It is Finley hospital,
northeast of the city, on Kendall green, as it used to be call'd. That
other is Campbell hospital. Both are large establishments. I have
known these two alone to have from two thousand to twenty-five hundred
inmates. Then there is Carver hospital, larger still, a wall'd and
military city regularly laid out, and guarded by squads of sentries.

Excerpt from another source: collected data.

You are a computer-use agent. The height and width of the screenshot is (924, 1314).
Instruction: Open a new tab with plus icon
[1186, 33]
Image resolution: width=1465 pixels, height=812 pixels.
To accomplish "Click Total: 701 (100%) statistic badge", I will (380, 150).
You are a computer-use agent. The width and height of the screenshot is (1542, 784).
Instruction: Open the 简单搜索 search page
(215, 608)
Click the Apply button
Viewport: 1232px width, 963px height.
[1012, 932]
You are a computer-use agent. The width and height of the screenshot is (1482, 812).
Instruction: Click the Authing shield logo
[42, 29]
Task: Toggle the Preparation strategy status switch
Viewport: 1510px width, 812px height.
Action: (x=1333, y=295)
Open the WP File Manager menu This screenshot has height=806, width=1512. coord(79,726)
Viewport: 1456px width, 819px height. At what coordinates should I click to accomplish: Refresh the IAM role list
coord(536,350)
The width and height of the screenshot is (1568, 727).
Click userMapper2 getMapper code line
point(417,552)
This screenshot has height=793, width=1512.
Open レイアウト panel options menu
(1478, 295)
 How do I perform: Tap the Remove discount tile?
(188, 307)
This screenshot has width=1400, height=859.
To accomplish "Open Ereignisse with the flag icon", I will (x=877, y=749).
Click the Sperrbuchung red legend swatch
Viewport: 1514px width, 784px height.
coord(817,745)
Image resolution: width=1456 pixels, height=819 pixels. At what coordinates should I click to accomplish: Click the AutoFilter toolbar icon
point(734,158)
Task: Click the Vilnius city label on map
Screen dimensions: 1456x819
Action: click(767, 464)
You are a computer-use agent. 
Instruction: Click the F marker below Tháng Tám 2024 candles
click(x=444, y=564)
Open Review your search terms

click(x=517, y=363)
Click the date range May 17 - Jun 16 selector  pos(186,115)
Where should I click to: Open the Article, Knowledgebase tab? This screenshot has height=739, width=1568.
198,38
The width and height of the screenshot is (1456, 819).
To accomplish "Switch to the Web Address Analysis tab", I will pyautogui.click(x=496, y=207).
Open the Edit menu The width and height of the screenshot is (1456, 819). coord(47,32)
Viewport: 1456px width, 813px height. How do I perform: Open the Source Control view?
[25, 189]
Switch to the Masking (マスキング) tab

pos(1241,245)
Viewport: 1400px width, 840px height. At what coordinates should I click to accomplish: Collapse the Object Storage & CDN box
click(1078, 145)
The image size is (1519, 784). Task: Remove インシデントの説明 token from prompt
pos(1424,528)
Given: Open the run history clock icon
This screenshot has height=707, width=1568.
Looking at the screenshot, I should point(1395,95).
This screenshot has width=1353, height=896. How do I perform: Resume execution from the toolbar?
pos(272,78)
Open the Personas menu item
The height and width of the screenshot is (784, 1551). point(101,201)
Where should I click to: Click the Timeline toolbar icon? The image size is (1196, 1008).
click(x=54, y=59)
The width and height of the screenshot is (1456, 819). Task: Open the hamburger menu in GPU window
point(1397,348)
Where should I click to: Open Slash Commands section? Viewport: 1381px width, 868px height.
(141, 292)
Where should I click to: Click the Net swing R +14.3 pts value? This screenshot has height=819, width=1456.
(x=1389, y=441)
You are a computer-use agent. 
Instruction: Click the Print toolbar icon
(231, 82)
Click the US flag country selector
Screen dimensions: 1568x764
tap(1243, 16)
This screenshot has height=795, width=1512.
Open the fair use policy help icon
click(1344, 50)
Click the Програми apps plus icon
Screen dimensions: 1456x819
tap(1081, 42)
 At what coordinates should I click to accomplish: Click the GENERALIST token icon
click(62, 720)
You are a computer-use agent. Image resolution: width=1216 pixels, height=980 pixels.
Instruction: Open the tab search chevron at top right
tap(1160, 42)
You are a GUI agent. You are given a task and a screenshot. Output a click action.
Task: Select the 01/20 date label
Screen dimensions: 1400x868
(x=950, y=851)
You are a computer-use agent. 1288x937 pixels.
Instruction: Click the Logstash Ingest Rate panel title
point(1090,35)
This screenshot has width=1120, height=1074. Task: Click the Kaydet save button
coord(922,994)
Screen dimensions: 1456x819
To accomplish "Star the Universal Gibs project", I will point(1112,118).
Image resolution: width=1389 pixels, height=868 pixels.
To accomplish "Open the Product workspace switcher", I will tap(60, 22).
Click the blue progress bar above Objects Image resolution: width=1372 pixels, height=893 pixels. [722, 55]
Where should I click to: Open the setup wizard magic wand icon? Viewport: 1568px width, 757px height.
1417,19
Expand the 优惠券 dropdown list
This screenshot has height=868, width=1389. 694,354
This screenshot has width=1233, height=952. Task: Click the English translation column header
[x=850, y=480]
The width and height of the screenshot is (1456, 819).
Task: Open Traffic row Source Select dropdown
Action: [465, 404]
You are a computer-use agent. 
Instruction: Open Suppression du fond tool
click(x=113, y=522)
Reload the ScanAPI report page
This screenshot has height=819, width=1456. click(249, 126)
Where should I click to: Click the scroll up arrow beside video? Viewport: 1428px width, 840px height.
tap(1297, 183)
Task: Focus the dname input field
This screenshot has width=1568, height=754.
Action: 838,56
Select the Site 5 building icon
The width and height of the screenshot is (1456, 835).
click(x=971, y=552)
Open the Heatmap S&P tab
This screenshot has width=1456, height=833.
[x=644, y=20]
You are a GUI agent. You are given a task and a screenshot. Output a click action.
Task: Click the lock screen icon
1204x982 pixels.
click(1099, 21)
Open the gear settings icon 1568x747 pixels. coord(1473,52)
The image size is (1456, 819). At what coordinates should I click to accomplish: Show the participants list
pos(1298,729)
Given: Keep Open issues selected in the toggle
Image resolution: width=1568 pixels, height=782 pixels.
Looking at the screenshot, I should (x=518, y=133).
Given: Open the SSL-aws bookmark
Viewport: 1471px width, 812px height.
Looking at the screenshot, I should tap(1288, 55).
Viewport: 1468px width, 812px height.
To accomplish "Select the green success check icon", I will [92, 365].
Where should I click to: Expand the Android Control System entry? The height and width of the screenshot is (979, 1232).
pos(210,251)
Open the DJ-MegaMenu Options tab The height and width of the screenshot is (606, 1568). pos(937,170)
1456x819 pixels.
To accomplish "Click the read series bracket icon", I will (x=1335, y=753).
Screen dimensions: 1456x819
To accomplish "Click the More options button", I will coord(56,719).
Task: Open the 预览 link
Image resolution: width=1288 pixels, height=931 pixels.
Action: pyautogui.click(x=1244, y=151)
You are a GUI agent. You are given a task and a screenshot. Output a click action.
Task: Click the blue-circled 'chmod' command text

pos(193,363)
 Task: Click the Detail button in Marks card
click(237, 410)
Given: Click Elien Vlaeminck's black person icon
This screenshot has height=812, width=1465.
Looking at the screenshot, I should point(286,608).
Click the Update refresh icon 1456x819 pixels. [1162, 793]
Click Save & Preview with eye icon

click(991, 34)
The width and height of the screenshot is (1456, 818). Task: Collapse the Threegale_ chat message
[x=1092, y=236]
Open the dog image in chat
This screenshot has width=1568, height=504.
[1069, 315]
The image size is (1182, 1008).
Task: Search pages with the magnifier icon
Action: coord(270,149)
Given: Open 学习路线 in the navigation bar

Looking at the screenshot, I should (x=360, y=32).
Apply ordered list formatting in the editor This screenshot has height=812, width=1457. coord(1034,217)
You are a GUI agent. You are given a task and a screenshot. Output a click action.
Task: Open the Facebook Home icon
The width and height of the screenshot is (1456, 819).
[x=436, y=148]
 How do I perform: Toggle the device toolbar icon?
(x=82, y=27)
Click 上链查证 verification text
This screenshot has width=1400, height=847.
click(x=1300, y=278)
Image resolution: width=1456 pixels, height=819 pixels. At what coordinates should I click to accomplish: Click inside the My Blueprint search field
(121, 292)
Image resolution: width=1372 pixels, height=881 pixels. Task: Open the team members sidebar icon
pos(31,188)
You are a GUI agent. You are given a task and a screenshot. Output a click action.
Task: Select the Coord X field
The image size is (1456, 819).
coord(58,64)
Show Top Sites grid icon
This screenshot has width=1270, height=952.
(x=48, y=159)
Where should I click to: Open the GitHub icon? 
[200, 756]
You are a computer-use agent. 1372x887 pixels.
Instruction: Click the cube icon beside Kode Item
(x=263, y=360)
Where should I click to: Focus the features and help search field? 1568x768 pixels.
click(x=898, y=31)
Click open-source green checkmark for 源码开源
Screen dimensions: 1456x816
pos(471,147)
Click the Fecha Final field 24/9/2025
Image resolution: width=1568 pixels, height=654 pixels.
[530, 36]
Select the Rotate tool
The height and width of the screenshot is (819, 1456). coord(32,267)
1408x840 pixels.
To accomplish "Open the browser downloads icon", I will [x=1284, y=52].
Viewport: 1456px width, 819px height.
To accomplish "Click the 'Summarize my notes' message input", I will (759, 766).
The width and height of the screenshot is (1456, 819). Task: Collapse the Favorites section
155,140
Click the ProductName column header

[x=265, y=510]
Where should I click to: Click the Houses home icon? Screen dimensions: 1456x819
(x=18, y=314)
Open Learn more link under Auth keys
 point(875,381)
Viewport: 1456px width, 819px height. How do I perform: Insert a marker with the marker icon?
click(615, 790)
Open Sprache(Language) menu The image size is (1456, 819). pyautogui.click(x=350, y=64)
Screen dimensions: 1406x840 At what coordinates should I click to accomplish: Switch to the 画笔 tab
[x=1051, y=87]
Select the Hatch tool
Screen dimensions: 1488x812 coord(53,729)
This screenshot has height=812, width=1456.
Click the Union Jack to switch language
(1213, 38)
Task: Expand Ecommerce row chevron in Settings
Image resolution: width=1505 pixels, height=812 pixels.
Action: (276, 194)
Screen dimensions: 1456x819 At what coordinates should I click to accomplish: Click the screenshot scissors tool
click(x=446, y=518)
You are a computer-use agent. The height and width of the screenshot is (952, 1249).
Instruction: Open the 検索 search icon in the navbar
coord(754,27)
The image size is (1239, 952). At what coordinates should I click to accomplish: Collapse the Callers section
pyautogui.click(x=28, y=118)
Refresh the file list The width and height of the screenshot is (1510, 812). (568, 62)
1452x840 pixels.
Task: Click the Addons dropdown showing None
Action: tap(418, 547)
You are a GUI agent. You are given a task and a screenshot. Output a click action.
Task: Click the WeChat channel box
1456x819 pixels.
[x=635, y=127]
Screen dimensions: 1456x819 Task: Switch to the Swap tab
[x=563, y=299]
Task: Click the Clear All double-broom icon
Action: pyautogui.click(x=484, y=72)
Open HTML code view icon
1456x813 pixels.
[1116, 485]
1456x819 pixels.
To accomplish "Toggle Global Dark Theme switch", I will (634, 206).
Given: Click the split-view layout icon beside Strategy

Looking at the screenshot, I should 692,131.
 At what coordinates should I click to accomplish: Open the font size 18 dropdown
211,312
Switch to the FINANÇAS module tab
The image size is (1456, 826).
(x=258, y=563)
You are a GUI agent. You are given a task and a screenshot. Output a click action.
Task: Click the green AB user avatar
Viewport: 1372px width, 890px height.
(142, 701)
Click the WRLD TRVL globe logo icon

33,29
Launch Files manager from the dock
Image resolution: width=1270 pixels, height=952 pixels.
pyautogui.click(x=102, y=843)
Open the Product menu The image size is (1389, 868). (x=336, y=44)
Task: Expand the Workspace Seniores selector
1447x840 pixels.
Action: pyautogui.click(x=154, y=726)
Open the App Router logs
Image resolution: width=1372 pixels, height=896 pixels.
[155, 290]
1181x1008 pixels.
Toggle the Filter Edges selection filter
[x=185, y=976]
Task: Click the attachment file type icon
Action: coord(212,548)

Again, off east, Lincoln hospital, a still larger one; and half a mile
further Emory hospital. Still sweeping the eye around down the river
toward Alexandria, we see, to the right, the locality where the
Convalescent camp stands, with its five, eight, or sometimes ten
thousand inmates. Even all these are but a portion. The Harewood,
Mount Pleasant, Armory-square, Judiciary hospitals, are some of the
rest, and all large collections.
A SILENT NIGHT RAMBLE
_October 20th_.--To-night, after leaving the hospital at 10 o'clock,
(I had been on self-imposed duty some five hours, pretty closely
confined,) I wander'd a long time around Washington. The night was
sweet, very clear, sufficiently cool, a voluptuous halfmoon, slightly
golden, the space near it of a transparent blue-gray tinge. I walk'd
up Pennsylvania avenue, and then to Seventh street, and a long while
around the Patent-office. Somehow it look'd rebukefully strong,
majestic, there in the delicate moonlight. The sky, the planets, the
constellations all so bright, so calm, so expressively silent, so
soothing, after those hospital scenes.